Essentially we believe scripture is written by human authors and inspired by the Holy Spirit. So the essence of what the Holy Spirit wants to communicate is presented without error but it does not mean no detail is ever incorrect. they are human stories as well. Human stories do get details wrong. Even the mistakes can be guided by the Holy Spirit to bring out deeper truths. The statement about 11 apostles could be pointing out the felt absence of Judas even though Thomas was also missing his absence was not felt the same way.

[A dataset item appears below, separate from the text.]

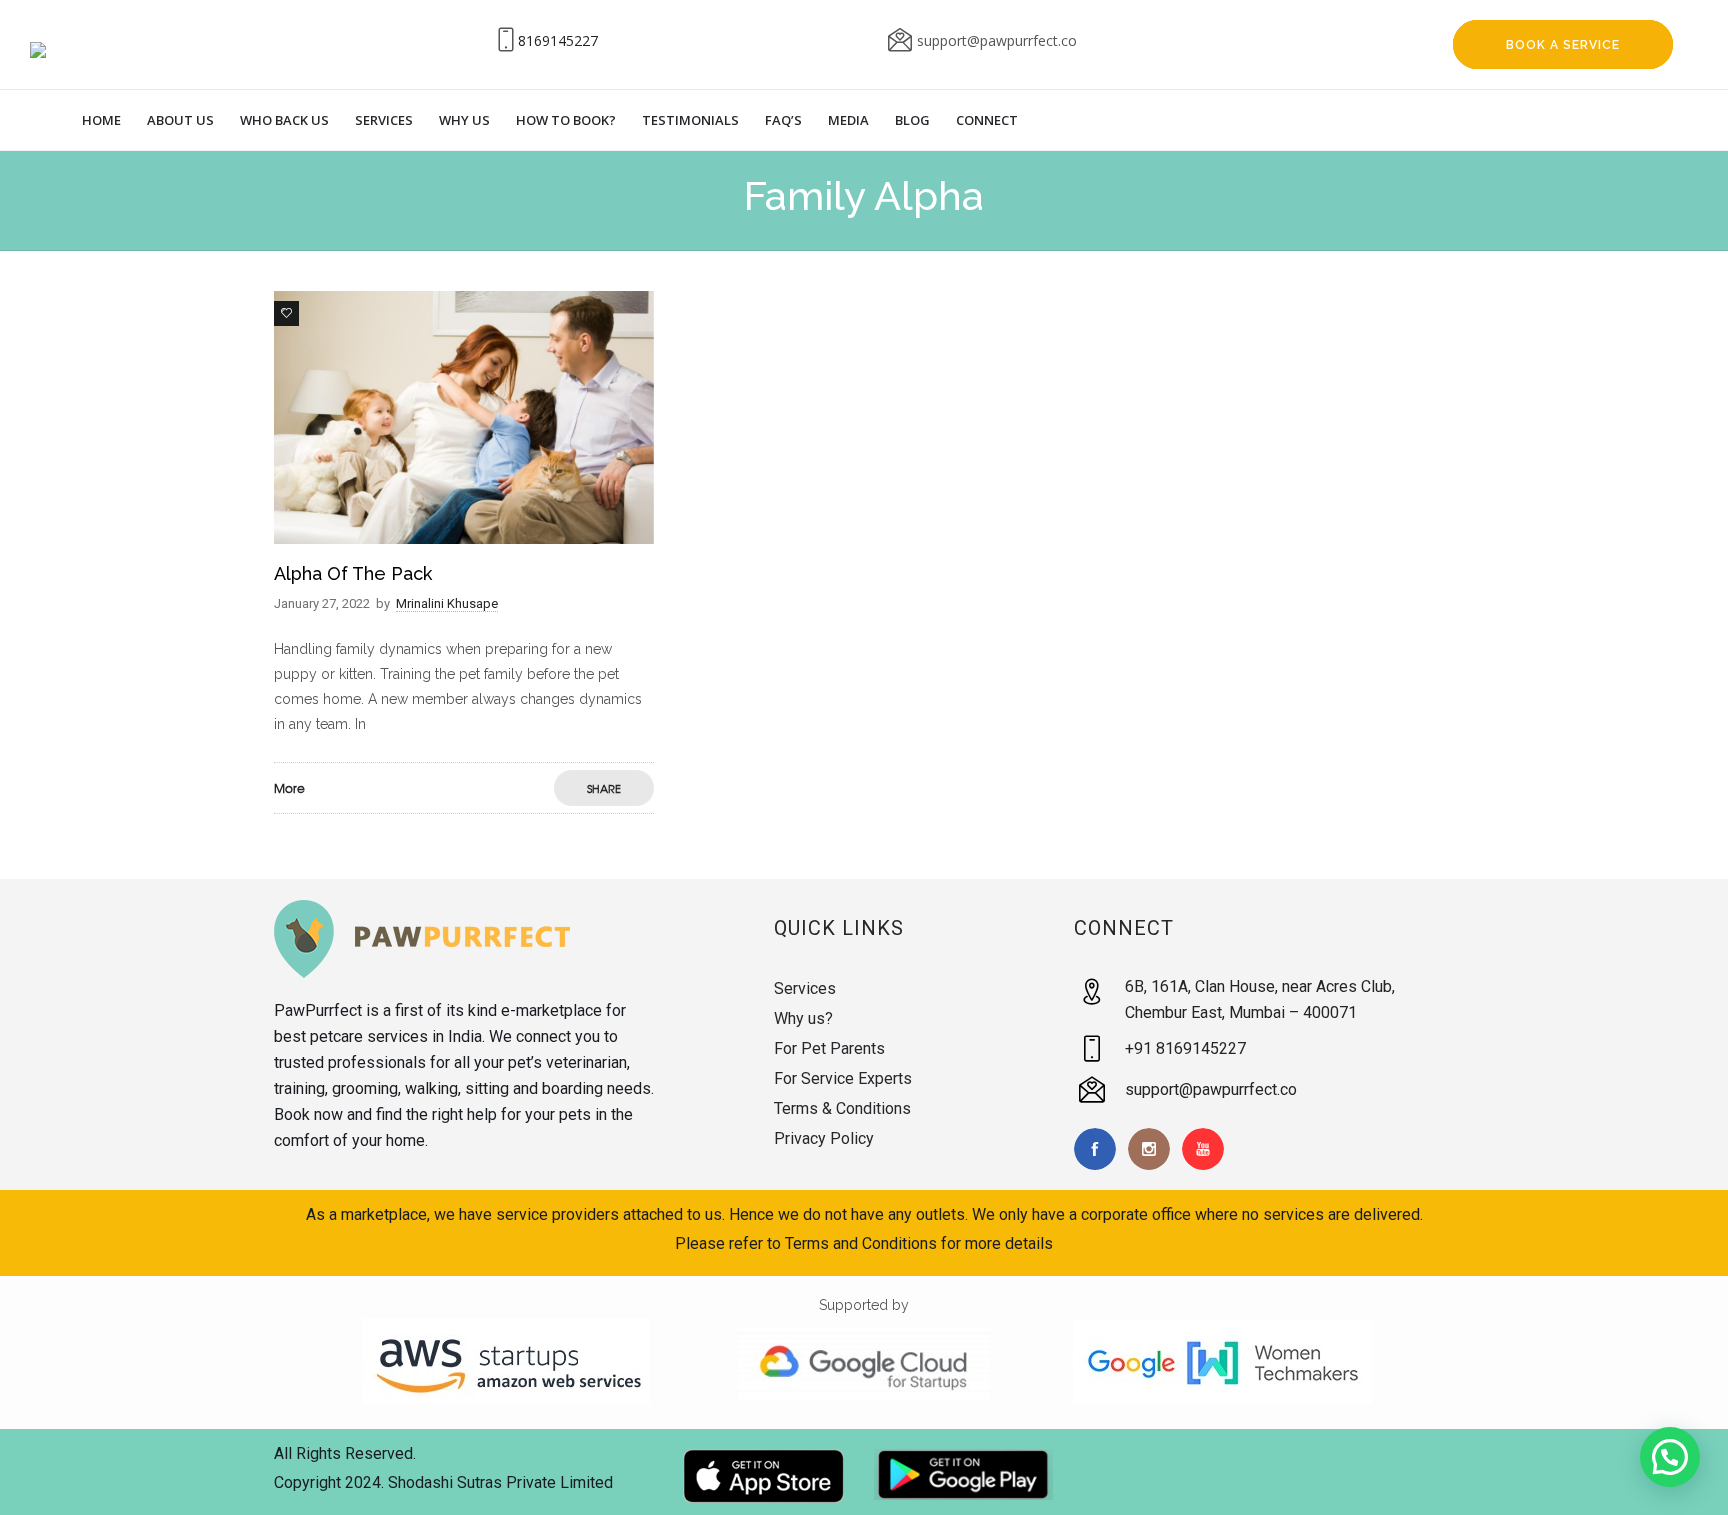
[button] (1670, 1457)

The fact that Catholics don't believe in the bible alone does become relevant here. This notion of biblical inspiration does leave more room for interpretation than some more literal notions. We believe that God guides our interpretations through sacred tradition and the leadership of the church. That means this does not make the bible wishy-washy. So, for example, you can't say the virgin birth might be a details that the biblical authors got wrong. No. Tradition says they did not.